Set problem → Reproduce the entries below, substituting "How can I carry out" for each occurrence of "How do I perform" and leaving everything else unchanged.

Word and element pointing entries →
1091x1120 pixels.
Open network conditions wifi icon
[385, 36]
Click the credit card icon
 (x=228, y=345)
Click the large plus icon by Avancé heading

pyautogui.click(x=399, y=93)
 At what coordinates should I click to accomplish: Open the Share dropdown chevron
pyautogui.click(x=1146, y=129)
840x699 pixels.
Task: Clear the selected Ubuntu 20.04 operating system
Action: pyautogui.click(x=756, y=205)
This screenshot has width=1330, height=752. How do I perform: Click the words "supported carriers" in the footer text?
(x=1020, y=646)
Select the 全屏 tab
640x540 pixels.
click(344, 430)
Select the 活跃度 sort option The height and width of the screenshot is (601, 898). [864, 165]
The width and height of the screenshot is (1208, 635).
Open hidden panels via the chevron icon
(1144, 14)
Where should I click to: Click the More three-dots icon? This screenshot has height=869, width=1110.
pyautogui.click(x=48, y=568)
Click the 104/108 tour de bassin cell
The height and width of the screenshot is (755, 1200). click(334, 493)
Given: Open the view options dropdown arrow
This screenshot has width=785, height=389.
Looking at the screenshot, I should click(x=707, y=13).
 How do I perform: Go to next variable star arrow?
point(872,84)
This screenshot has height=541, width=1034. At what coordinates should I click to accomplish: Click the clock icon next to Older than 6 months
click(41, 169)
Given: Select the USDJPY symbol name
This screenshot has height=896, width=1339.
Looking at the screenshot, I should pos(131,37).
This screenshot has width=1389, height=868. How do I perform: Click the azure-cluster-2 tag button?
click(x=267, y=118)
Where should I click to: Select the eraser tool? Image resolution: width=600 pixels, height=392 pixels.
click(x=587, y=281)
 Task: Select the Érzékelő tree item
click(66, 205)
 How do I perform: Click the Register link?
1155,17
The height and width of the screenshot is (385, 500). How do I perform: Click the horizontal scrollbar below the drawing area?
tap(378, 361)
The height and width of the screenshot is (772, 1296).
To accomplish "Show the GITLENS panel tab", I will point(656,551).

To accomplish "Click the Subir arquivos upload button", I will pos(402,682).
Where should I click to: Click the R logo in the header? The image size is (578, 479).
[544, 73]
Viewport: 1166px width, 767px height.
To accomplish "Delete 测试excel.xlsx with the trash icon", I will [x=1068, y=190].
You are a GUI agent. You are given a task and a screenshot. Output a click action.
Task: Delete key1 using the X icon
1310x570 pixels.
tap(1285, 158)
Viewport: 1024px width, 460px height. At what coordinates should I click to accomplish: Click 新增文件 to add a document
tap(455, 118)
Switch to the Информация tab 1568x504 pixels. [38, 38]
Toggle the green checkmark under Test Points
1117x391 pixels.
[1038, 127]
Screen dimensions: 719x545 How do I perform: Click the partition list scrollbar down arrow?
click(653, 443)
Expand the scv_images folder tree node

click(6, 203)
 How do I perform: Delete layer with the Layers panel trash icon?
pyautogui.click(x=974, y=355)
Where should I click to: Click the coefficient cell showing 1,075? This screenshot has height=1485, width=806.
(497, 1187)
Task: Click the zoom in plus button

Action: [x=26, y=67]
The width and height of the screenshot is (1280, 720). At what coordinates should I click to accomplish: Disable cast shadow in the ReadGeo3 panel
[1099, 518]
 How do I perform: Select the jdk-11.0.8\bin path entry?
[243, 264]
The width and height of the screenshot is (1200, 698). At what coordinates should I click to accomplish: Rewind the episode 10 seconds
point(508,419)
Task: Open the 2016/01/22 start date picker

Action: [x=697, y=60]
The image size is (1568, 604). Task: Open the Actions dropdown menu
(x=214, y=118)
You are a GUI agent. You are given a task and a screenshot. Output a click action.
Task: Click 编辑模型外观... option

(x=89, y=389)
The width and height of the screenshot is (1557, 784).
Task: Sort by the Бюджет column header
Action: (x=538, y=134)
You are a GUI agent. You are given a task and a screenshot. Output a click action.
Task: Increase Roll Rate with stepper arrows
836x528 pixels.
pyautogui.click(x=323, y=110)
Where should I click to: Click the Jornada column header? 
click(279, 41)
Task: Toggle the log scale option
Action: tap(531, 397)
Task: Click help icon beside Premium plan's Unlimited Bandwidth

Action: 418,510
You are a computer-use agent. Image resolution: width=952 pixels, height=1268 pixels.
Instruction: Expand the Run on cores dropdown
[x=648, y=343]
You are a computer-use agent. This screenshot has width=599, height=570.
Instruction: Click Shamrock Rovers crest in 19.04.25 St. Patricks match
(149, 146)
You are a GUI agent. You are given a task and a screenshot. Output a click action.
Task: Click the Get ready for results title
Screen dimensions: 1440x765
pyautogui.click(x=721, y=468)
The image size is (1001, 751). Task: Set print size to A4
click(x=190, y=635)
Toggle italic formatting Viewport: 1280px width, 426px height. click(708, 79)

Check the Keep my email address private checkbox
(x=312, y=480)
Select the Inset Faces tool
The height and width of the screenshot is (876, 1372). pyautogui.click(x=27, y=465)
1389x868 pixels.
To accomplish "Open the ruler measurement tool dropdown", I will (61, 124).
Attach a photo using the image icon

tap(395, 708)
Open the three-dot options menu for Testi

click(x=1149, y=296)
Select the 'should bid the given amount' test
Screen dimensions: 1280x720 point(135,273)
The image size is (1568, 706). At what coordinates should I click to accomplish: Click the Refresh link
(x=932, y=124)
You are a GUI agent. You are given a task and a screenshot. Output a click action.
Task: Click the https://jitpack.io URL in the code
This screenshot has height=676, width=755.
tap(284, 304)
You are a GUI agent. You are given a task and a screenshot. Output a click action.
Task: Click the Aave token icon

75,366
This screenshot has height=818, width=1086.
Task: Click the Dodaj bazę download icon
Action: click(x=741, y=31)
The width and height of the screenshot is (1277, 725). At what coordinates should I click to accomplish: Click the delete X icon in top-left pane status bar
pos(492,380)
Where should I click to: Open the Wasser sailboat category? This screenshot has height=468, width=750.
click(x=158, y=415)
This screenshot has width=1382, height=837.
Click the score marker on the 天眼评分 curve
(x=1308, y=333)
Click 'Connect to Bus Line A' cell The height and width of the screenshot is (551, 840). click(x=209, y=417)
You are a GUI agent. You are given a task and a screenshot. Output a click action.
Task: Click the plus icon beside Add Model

Correct answer →
1091x1120 pixels.
Open network conditions wifi icon
[385, 36]
Click the credit card icon
 (x=228, y=345)
Click the large plus icon by Avancé heading

pyautogui.click(x=399, y=93)
 At what coordinates should I click to accomplish: Open the Share dropdown chevron
pyautogui.click(x=1146, y=129)
840x699 pixels.
Task: Clear the selected Ubuntu 20.04 operating system
Action: pyautogui.click(x=756, y=205)
This screenshot has width=1330, height=752. How can I carry out: Click the words "supported carriers" in the footer text?
(x=1020, y=646)
Select the 全屏 tab
640x540 pixels.
click(344, 430)
Select the 活跃度 sort option The height and width of the screenshot is (601, 898). [864, 165]
The width and height of the screenshot is (1208, 635).
Open hidden panels via the chevron icon
(1144, 14)
Where should I click to: Click the More three-dots icon? This screenshot has height=869, width=1110.
pyautogui.click(x=48, y=568)
Click the 104/108 tour de bassin cell
The height and width of the screenshot is (755, 1200). click(334, 493)
Given: Open the view options dropdown arrow
This screenshot has width=785, height=389.
Looking at the screenshot, I should click(x=707, y=13).
 How can I carry out: Go to next variable star arrow?
point(872,84)
This screenshot has height=541, width=1034. At what coordinates should I click to accomplish: Click the clock icon next to Older than 6 months
click(41, 169)
Given: Select the USDJPY symbol name
This screenshot has height=896, width=1339.
Looking at the screenshot, I should pos(131,37).
This screenshot has width=1389, height=868. How can I carry out: Click the azure-cluster-2 tag button?
click(x=267, y=118)
Where should I click to: Select the eraser tool? Image resolution: width=600 pixels, height=392 pixels.
click(x=587, y=281)
 Task: Select the Érzékelő tree item
click(66, 205)
 How can I carry out: Click the Register link?
1155,17
The height and width of the screenshot is (385, 500). How can I carry out: Click the horizontal scrollbar below the drawing area?
tap(378, 361)
The height and width of the screenshot is (772, 1296).
To accomplish "Show the GITLENS panel tab", I will point(656,551).

To accomplish "Click the Subir arquivos upload button", I will pos(402,682).
Where should I click to: Click the R logo in the header? The image size is (578, 479).
[544, 73]
Viewport: 1166px width, 767px height.
To accomplish "Delete 测试excel.xlsx with the trash icon", I will [x=1068, y=190].
You are a GUI agent. You are given a task and a screenshot. Output a click action.
Task: Delete key1 using the X icon
1310x570 pixels.
tap(1285, 158)
Viewport: 1024px width, 460px height. At what coordinates should I click to accomplish: Click 新增文件 to add a document
tap(455, 118)
Switch to the Информация tab 1568x504 pixels. [38, 38]
Toggle the green checkmark under Test Points
1117x391 pixels.
[1038, 127]
Screen dimensions: 719x545 How can I carry out: Click the partition list scrollbar down arrow?
click(653, 443)
Expand the scv_images folder tree node

click(6, 203)
 How can I carry out: Delete layer with the Layers panel trash icon?
pyautogui.click(x=974, y=355)
Where should I click to: Click the coefficient cell showing 1,075? This screenshot has height=1485, width=806.
(497, 1187)
Task: Click the zoom in plus button

Action: [x=26, y=67]
The width and height of the screenshot is (1280, 720). At what coordinates should I click to accomplish: Disable cast shadow in the ReadGeo3 panel
[1099, 518]
 How can I carry out: Select the jdk-11.0.8\bin path entry?
[243, 264]
The width and height of the screenshot is (1200, 698). At what coordinates should I click to accomplish: Rewind the episode 10 seconds
point(508,419)
Task: Open the 2016/01/22 start date picker

Action: [x=697, y=60]
The image size is (1568, 604). Task: Open the Actions dropdown menu
(x=214, y=118)
You are a GUI agent. You are given a task and a screenshot. Output a click action.
Task: Click 编辑模型外观... option

(x=89, y=389)
The width and height of the screenshot is (1557, 784).
Task: Sort by the Бюджет column header
Action: (x=538, y=134)
You are a GUI agent. You are given a task and a screenshot. Output a click action.
Task: Increase Roll Rate with stepper arrows
836x528 pixels.
pyautogui.click(x=323, y=110)
Where should I click to: Click the Jornada column header? 
click(279, 41)
Task: Toggle the log scale option
Action: tap(531, 397)
Task: Click help icon beside Premium plan's Unlimited Bandwidth

Action: 418,510
You are a computer-use agent. Image resolution: width=952 pixels, height=1268 pixels.
Instruction: Expand the Run on cores dropdown
[x=648, y=343]
You are a computer-use agent. This screenshot has width=599, height=570.
Instruction: Click Shamrock Rovers crest in 19.04.25 St. Patricks match
(149, 146)
You are a GUI agent. You are given a task and a screenshot. Output a click action.
Task: Click the Get ready for results title
Screen dimensions: 1440x765
pyautogui.click(x=721, y=468)
The image size is (1001, 751). Task: Set print size to A4
click(x=190, y=635)
Toggle italic formatting Viewport: 1280px width, 426px height. click(708, 79)

Check the Keep my email address private checkbox
(x=312, y=480)
Select the Inset Faces tool
The height and width of the screenshot is (876, 1372). pyautogui.click(x=27, y=465)
1389x868 pixels.
To accomplish "Open the ruler measurement tool dropdown", I will (61, 124).
Attach a photo using the image icon

tap(395, 708)
Open the three-dot options menu for Testi

click(x=1149, y=296)
Select the 'should bid the given amount' test
Screen dimensions: 1280x720 point(135,273)
The image size is (1568, 706). At what coordinates should I click to accomplish: Click the Refresh link
(x=932, y=124)
You are a GUI agent. You are given a task and a screenshot. Output a click action.
Task: Click the https://jitpack.io URL in the code
This screenshot has height=676, width=755.
tap(284, 304)
You are a GUI agent. You are given a task and a screenshot. Output a click action.
Task: Click the Aave token icon

75,366
This screenshot has height=818, width=1086.
Task: Click the Dodaj bazę download icon
Action: click(x=741, y=31)
The width and height of the screenshot is (1277, 725). At what coordinates should I click to accomplish: Click the delete X icon in top-left pane status bar
pos(492,380)
Where should I click to: Open the Wasser sailboat category? This screenshot has height=468, width=750.
click(x=158, y=415)
This screenshot has width=1382, height=837.
Click the score marker on the 天眼评分 curve
(x=1308, y=333)
Click 'Connect to Bus Line A' cell The height and width of the screenshot is (551, 840). click(x=209, y=417)
You are a GUI agent. You are given a task and a screenshot. Output a click action.
Task: Click the plus icon beside Add Model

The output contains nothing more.